▶ _RECORDED DATA_
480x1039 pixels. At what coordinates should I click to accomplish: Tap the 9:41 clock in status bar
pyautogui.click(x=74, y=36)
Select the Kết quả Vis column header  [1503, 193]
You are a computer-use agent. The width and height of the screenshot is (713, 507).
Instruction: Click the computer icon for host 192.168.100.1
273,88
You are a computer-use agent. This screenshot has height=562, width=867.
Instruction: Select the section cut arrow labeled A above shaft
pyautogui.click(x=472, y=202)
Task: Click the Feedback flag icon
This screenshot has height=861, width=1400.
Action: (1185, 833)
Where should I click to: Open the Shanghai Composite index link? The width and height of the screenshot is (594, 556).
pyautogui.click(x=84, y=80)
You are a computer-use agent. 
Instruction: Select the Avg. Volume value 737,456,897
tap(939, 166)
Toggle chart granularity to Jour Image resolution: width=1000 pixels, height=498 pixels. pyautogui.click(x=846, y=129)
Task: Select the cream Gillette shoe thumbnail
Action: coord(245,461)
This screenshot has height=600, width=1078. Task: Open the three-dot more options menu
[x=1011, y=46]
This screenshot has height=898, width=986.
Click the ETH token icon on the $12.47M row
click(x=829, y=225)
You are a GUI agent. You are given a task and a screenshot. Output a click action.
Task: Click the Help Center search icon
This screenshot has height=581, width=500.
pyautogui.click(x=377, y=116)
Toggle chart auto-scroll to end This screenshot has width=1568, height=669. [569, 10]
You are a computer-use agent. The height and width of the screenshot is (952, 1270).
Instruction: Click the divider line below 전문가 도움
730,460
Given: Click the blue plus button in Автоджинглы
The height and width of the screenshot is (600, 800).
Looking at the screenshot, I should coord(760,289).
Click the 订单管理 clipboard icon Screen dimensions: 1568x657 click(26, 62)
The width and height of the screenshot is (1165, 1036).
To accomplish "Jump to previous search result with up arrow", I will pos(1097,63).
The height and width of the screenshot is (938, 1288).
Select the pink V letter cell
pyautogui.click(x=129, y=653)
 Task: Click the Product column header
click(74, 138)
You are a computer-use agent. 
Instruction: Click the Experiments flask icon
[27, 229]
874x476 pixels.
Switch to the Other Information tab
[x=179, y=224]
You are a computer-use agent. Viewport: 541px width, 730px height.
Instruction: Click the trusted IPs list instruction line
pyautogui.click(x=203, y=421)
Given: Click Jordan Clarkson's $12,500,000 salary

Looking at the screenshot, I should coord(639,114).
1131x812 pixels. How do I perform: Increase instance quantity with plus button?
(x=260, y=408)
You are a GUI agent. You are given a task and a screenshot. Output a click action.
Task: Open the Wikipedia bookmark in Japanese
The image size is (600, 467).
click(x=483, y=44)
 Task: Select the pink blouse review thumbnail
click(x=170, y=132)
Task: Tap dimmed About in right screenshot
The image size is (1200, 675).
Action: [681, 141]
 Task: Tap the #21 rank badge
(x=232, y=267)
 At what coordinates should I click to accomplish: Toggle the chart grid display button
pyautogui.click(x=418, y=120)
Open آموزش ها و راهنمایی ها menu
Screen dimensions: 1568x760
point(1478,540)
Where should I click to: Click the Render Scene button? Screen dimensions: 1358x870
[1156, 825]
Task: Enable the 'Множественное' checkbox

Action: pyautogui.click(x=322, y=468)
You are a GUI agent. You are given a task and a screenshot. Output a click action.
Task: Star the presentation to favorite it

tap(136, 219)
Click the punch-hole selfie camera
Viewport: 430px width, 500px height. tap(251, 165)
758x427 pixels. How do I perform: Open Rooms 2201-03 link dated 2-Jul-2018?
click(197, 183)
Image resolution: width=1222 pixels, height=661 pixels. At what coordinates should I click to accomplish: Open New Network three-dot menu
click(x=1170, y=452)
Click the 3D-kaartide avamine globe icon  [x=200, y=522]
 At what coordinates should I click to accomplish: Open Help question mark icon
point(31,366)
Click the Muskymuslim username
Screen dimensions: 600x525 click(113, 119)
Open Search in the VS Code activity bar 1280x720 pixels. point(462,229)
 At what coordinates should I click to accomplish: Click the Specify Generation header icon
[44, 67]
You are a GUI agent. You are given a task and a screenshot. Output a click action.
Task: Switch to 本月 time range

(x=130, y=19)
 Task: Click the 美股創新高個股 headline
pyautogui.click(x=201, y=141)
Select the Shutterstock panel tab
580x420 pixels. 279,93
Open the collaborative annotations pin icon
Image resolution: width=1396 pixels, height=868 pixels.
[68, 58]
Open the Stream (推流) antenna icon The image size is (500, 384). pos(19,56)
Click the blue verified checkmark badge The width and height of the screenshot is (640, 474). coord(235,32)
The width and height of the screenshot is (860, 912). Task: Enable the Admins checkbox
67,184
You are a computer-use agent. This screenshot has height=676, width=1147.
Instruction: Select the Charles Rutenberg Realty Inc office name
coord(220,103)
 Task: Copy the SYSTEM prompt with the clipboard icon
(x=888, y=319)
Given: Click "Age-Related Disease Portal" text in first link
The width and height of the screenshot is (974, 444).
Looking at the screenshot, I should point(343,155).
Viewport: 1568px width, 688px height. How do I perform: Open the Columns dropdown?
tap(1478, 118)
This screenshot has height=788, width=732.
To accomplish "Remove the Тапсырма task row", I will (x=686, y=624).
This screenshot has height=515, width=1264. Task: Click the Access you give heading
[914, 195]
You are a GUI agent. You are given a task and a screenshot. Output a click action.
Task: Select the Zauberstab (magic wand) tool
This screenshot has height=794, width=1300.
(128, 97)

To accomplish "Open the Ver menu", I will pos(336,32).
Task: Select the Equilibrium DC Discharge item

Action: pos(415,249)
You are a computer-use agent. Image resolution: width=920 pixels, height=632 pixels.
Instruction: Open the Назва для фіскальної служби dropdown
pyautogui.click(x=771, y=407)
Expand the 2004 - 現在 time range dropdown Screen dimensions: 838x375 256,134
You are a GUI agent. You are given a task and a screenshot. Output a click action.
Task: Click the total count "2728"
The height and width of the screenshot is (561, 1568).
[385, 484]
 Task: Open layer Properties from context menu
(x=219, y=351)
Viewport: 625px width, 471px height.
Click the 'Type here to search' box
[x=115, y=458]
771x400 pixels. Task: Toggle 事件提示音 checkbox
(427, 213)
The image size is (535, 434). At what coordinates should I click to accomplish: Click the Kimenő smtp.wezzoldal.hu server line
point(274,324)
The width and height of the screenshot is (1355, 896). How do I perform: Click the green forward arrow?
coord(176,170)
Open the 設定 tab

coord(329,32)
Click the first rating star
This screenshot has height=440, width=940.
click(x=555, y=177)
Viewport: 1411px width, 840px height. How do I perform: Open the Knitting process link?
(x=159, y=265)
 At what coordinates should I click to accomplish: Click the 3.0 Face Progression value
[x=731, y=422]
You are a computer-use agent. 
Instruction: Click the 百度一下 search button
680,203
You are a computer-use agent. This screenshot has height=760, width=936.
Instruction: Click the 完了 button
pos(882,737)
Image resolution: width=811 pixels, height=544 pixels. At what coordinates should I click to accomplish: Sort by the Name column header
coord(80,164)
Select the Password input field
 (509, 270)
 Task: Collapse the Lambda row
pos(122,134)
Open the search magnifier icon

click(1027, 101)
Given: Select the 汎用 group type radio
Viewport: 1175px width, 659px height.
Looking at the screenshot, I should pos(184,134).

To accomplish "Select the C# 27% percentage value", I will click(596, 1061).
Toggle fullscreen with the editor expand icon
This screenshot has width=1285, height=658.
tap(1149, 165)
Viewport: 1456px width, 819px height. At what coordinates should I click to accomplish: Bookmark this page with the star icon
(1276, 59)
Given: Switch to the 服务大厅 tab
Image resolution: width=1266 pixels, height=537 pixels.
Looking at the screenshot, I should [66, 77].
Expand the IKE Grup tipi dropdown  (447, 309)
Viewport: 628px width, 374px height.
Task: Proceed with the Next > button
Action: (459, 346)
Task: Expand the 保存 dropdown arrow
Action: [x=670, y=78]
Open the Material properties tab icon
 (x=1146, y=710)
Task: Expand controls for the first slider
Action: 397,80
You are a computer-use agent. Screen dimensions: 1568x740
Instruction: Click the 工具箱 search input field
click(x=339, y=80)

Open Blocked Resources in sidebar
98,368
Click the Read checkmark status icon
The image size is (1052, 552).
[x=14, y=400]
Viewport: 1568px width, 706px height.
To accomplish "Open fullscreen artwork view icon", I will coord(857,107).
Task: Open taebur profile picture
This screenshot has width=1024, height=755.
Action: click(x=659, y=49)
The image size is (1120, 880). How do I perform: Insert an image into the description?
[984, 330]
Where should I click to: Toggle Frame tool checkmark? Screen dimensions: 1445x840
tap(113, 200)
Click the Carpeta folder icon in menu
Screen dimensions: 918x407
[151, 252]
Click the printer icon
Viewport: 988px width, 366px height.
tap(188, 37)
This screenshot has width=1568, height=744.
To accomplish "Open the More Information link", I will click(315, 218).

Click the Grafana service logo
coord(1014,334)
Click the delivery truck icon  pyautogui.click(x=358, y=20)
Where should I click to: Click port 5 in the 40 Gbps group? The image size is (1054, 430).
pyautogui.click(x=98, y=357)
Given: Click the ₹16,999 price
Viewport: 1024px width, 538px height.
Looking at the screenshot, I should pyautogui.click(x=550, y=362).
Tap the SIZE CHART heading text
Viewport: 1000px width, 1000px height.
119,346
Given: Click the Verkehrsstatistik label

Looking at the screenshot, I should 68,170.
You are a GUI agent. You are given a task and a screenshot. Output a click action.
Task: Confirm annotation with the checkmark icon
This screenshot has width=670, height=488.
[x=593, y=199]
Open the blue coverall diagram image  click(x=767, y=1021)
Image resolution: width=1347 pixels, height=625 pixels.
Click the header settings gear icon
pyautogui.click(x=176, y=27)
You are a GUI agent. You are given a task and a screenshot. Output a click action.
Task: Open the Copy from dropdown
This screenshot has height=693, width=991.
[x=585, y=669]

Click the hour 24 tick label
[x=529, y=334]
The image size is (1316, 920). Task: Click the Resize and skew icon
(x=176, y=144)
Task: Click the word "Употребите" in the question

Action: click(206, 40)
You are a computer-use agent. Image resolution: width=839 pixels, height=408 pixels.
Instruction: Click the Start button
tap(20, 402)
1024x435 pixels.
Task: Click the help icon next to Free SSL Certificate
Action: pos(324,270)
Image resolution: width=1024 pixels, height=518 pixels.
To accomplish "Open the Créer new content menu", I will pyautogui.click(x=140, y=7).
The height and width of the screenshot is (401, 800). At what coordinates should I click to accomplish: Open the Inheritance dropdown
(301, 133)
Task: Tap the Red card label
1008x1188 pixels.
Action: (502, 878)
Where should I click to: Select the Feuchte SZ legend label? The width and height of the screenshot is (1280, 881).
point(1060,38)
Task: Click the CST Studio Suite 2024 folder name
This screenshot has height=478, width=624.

▶ _PROBLEM REQUIREMENTS_
Copy the lines above exactly, beginning at the line that has "Viewport: 1568px width, 706px height." and stopping after the line that has "Open the blue", and omit the rest.

▶ _ANSWER SPACE_
Viewport: 1568px width, 706px height.
To accomplish "Open fullscreen artwork view icon", I will coord(857,107).
Task: Open taebur profile picture
This screenshot has width=1024, height=755.
Action: click(x=659, y=49)
The image size is (1120, 880). How do I perform: Insert an image into the description?
[984, 330]
Where should I click to: Toggle Frame tool checkmark? Screen dimensions: 1445x840
tap(113, 200)
Click the Carpeta folder icon in menu
Screen dimensions: 918x407
[151, 252]
Click the printer icon
Viewport: 988px width, 366px height.
tap(188, 37)
This screenshot has width=1568, height=744.
To accomplish "Open the More Information link", I will click(315, 218).

Click the Grafana service logo
coord(1014,334)
Click the delivery truck icon  pyautogui.click(x=358, y=20)
Where should I click to: Click port 5 in the 40 Gbps group? The image size is (1054, 430).
pyautogui.click(x=98, y=357)
Given: Click the ₹16,999 price
Viewport: 1024px width, 538px height.
Looking at the screenshot, I should pyautogui.click(x=550, y=362).
Tap the SIZE CHART heading text
Viewport: 1000px width, 1000px height.
119,346
Given: Click the Verkehrsstatistik label

Looking at the screenshot, I should 68,170.
You are a GUI agent. You are given a task and a screenshot. Output a click action.
Task: Confirm annotation with the checkmark icon
This screenshot has width=670, height=488.
[x=593, y=199]
Open the blue coverall diagram image  click(x=767, y=1021)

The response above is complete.